Dataset entries:
┌──

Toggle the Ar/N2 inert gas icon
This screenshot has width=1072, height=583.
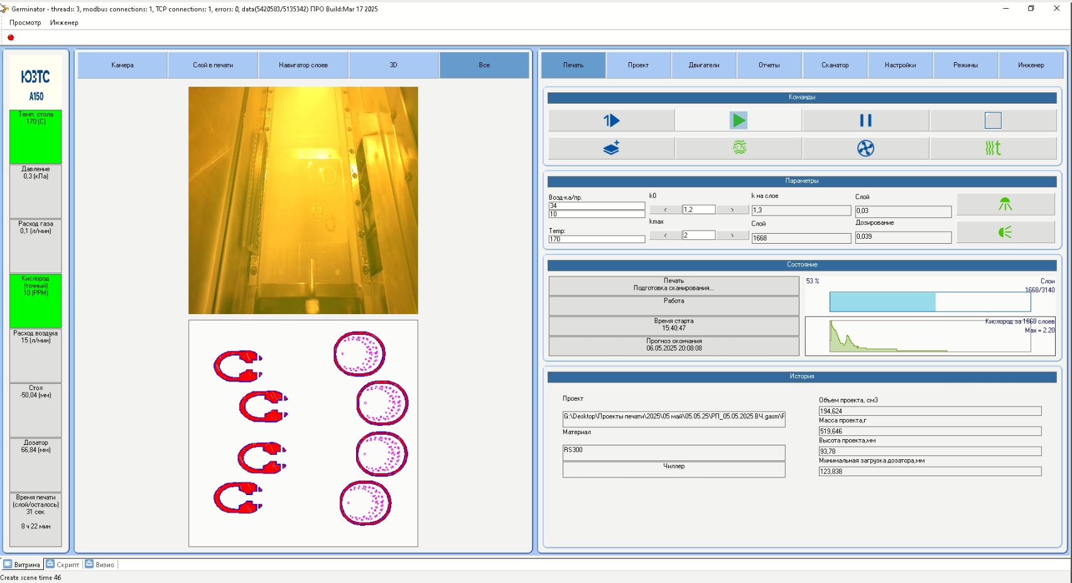739,148

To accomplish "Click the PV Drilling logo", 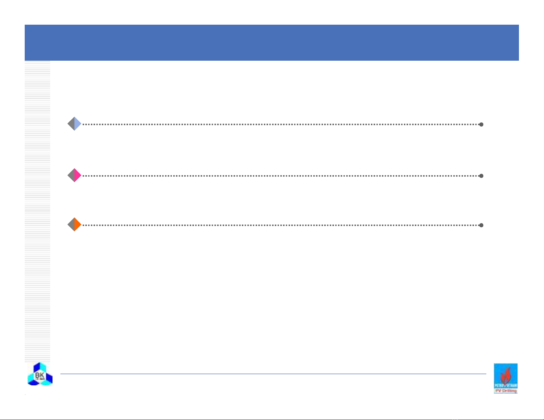I will click(x=506, y=379).
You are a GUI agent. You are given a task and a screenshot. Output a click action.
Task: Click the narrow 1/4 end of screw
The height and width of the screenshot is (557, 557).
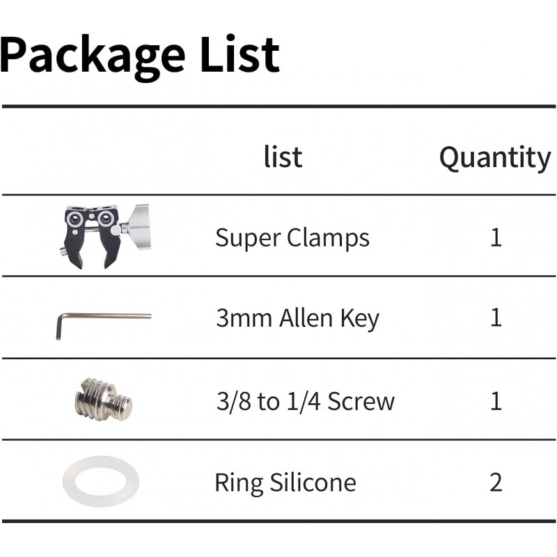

└──

# Task statement:
Excluding the pictures, retype the line containing "Task: Click the narrow 1/4 end of screw" and all lines after it down to the end of the data above.

# The answer:
Task: Click the narrow 1/4 end of screw
The height and width of the screenshot is (557, 557).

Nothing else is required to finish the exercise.